Stating that a revocation petition under Section 64 can be filed wherever the effect of the patent is felt, the Court noted that illustratively and non-exhaustively that ‘cause of action’ for patent revocation petitions could arise at a place where the patent application if filed, where it is granted, where a patentee resides or carries on business, where the suit for infringement has been filed, etc. 

Thus, the Court reiterated that the High Court having jurisdiction in case of revocation petitions would have to be decided on the basis of both the static effect (grant of patent and its continuation) and the dynamic effect (the existence of exclusionary monopoly rights) of the grant of the patent. 

Appeals Against Orders by the Patent Office Under Section 117A 

The High Court noted that the ‘appropriate office’ as captured in Section 2(1)(r) and Section 74 of the Patents Act and under Rule 4 of the Patents Rules would be the most crucial determinant of the jurisdiction of a High Court for appeals under Section 117A. The Court identified the ‘appropriate office’ with respect to a patent application would be the one in which the patent application originates.
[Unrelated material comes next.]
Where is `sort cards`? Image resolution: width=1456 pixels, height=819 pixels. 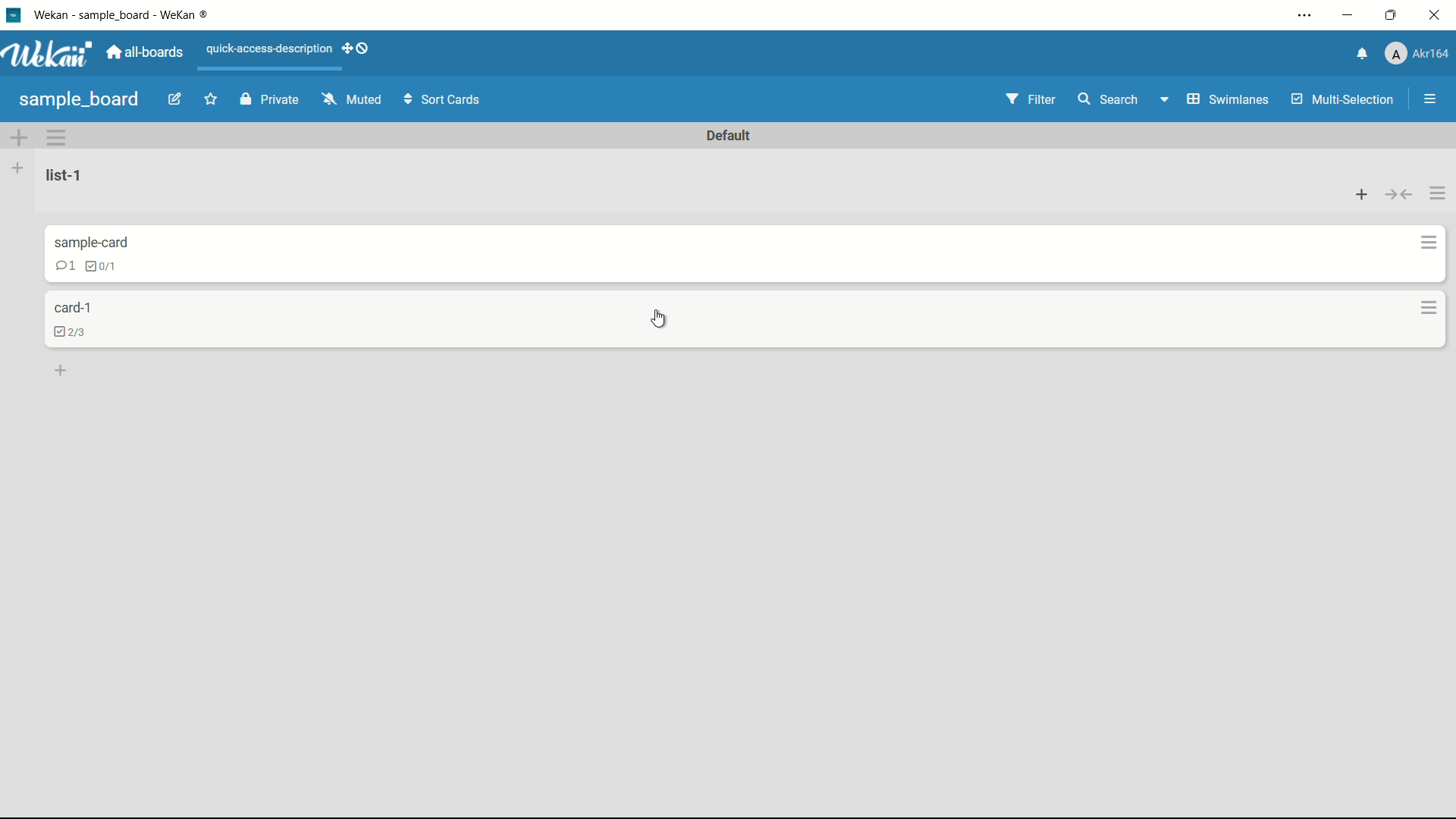 sort cards is located at coordinates (445, 101).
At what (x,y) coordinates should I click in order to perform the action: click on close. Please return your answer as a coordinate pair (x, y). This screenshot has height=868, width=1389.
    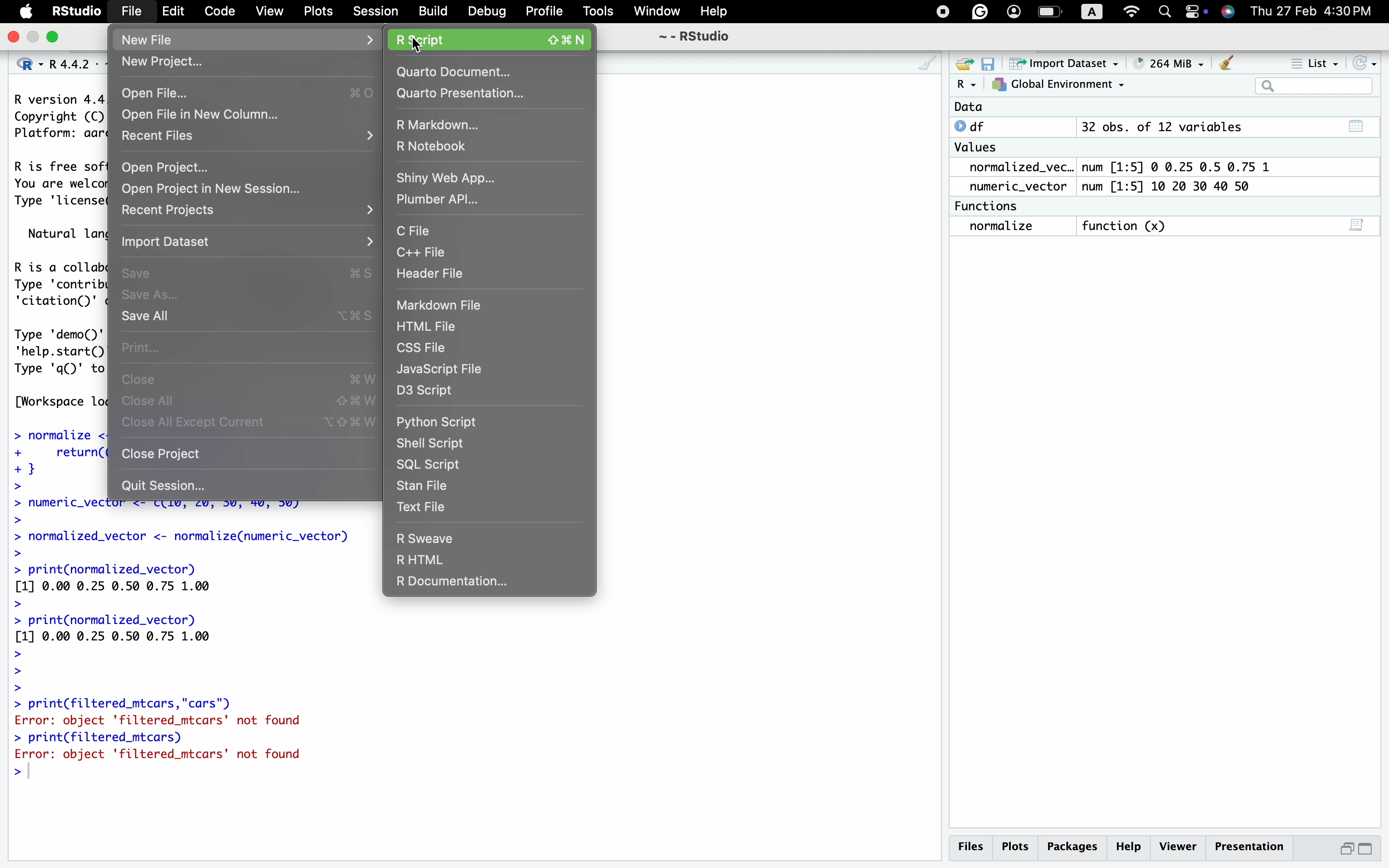
    Looking at the image, I should click on (10, 37).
The same would continue to be the ‘appropriate office’ despite the internal allocation mechanism adopted by the CGPDTM for administrative convenience, wherein the application may be examined by a controller in a different patent office. The Court noted that “even after the enactment of the TRA, appeals under Section 117A challenging the order or direction of the Patent Office would lie before the High Court having territorial jurisdiction over the appropriate office from where the patent application originates and which is the situs of the said application.”   

Breaking Down the Judgment 

Of importance, is that the order notes the impact of the static and dynamic effect of grant of patents and how that would play into identifying the ‘cause of action’, albeit without adequate explanation. There is recognition that ‘cause of action’ with respect to revocation petitions may arise across the country due to the dynamic effect of patent grants. By leveraging ‘cause of action’ as captured under Section 20 of the Civil Procedure Code, and tying it to the dynamic effect the Court moves a little further away from the existing standards of identifying territorial jurisdiction. As noted by Eashan Ghosh in his analysis of the judgment here, in delving into the dynamic effect, the Court actually dilutes the requirement for territorial jurisdiction when it comes to revocation petitions. Indeed by allowing ‘persons aggrieved’ to extend their grievance to other territories through this interpretation, the order produces a certain level of ambiguity with regard to territorial jurisdiction in patent disputes. This can potentially allow for increased forum shopping, wherein plaintiffs choose to get their case heard in favourable jurisdictions across the country by citing the dynamic effect of patent grants – which may ultimately go against public policy and potentially lead to unnecessary harassment of defendants. 

With appeals, the judgment clearly lays down that jurisdiction of the appellate forum is tied to the patent office that examines the relevant application, and the internal mechanism adopted by the CGPDTM would not affect the same. This reiterates what is captured in Rule 28(6) of the Patent Rules, which creates the deeming fiction that attaches patent applications to the office it originates from, thus clearing up any questions that may have persisted with respect to this.